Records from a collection
□ □ □

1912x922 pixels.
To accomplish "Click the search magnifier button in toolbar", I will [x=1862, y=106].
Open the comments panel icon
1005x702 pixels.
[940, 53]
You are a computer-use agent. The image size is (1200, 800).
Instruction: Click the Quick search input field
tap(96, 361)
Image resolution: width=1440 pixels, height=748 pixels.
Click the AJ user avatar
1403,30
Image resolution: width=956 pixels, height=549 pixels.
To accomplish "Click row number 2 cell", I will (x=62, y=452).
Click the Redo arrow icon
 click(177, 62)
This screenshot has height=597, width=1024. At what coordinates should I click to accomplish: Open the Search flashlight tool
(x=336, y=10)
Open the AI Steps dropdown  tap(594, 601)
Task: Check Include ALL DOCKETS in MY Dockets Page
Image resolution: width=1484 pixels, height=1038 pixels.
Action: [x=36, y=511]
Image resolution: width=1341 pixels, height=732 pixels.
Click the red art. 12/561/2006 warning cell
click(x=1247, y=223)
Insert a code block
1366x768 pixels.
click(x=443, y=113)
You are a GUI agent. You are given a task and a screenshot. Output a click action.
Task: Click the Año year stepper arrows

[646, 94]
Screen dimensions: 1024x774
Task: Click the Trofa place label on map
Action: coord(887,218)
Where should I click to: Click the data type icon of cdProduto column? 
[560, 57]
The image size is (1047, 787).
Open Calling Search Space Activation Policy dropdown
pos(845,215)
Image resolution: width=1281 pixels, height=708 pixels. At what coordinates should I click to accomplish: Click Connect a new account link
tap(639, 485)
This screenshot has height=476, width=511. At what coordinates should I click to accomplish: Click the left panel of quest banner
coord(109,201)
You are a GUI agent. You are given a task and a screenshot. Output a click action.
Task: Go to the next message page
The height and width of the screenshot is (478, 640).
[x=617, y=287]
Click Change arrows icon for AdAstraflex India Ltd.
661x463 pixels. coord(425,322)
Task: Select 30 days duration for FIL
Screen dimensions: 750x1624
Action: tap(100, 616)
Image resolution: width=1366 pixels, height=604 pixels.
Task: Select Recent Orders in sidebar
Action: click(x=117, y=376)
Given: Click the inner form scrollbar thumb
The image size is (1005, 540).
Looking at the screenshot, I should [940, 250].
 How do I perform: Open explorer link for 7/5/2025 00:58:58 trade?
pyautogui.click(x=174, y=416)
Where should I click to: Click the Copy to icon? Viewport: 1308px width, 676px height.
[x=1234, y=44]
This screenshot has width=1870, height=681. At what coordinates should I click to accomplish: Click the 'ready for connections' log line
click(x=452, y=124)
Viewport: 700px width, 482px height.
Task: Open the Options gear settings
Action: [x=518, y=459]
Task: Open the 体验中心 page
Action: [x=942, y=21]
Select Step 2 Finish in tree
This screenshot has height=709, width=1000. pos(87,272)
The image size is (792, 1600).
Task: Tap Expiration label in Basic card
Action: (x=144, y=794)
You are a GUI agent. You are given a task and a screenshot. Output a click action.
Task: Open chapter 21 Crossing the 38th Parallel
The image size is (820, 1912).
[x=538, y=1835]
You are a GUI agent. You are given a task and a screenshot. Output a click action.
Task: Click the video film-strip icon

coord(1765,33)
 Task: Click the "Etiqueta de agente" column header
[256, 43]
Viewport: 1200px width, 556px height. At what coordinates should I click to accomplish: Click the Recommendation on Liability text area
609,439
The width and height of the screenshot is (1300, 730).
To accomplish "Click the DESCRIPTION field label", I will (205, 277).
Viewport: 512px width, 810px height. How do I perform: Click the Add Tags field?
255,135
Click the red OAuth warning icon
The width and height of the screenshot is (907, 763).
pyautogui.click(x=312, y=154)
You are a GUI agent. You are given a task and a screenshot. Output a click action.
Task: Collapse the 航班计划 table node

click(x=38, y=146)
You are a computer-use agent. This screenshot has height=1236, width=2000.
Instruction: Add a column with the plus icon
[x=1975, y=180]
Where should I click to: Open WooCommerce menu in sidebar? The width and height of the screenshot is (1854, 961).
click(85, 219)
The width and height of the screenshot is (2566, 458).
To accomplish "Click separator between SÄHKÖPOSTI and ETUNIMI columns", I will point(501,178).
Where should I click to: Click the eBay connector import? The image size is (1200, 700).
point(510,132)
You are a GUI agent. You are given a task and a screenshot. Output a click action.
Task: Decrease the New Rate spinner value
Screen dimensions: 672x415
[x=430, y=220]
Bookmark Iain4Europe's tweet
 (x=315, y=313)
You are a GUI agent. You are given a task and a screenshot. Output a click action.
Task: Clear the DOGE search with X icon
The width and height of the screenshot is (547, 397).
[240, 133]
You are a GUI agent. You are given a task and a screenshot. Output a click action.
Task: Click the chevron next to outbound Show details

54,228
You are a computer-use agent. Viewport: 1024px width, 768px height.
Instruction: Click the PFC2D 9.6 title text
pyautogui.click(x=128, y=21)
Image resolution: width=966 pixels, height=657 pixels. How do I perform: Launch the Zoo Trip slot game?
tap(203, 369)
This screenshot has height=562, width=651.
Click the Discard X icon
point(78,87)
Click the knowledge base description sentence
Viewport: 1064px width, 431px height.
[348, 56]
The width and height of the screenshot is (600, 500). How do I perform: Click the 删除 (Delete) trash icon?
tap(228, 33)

□ □ □

Goal of the exercise:
Look through the entries above, find each line containing "computer", and copy it.

Your solution:
You are a computer-use agent. The image size is (1200, 800).
You are a computer-use agent. This screenshot has height=1236, width=2000.
You are a computer-use agent. Viewport: 1024px width, 768px height.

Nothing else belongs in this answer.